Calculez votre taux de désinscription email (unsubscribe rate) avec objectif et taux d'ouverture pour croiser l'engagement.

Le taux de désinscription mesure la proportion de destinataires qui choisissent de quitter votre liste après réception d'un email. Faible en absolu (médiane 0,26 % par envoi selon Mailchimp 2024), il accumule rapidement : une liste recevant 4 emails par mois à 0,5 % de désinscription perd 24 % de sa base par an. Le RGPD (art. 17 « droit à l'oubli ») et la loi Confiance dans l'économie numérique 2004 imposent un lien de désinscription visible et fonctionnel dans tout email marketing. Au-delà de l'obligation, un taux faible est l'indicateur d'une liste en bonne santé : envois pertinents, fréquence respectueuse, audience qualifiée.
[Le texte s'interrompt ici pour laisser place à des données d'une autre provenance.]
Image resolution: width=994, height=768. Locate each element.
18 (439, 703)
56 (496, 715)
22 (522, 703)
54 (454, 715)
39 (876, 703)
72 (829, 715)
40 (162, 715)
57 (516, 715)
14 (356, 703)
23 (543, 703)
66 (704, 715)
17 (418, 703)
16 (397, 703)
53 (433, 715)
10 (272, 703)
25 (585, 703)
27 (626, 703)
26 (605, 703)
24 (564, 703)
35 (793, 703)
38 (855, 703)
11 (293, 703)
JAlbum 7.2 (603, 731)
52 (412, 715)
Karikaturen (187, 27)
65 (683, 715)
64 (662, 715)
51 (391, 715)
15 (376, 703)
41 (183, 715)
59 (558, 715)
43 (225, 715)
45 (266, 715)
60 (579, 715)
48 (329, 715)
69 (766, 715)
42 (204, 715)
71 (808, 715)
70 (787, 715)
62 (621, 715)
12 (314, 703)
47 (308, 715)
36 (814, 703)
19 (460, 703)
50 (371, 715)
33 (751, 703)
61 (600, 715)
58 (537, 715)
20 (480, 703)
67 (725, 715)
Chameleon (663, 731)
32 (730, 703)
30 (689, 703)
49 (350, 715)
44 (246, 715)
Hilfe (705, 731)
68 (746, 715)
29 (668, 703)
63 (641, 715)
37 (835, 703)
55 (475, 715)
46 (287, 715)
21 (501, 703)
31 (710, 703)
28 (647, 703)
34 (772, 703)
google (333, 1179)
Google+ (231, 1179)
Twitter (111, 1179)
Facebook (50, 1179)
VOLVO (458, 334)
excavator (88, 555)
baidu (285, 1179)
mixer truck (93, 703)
Taux de désinscription = désinscriptions / emails délivrés × 100

Formulaire

Formulaire

Désinscriptions de la campagne

Nombre de destinataires qui se sont désinscrits suite à cet email (lien « se désinscrire » obligatoire RGPD). Valeur généralement attendue entre 0 et 1000000000. Le pas de saisie conseillé est 1.

Emails délivrés

Total des emails effectivement reçus (envoyés - bounces). Valeur généralement attendue entre 1 et 1000000000. Le pas de saisie conseillé est 1.

Objectif maximum (%)

Benchmarks Mailchimp 2024 : tous secteurs 0,26 % en moyenne. Au-delà de 0,5 % par envoi, signal d'alarme (fréquence trop élevée, contenu décalé). Au-delà de 1 %, urgence absolue. Unité attendue : %. Valeur généralement attendue entre 0 et 10. Le pas de saisie conseillé est 0.01.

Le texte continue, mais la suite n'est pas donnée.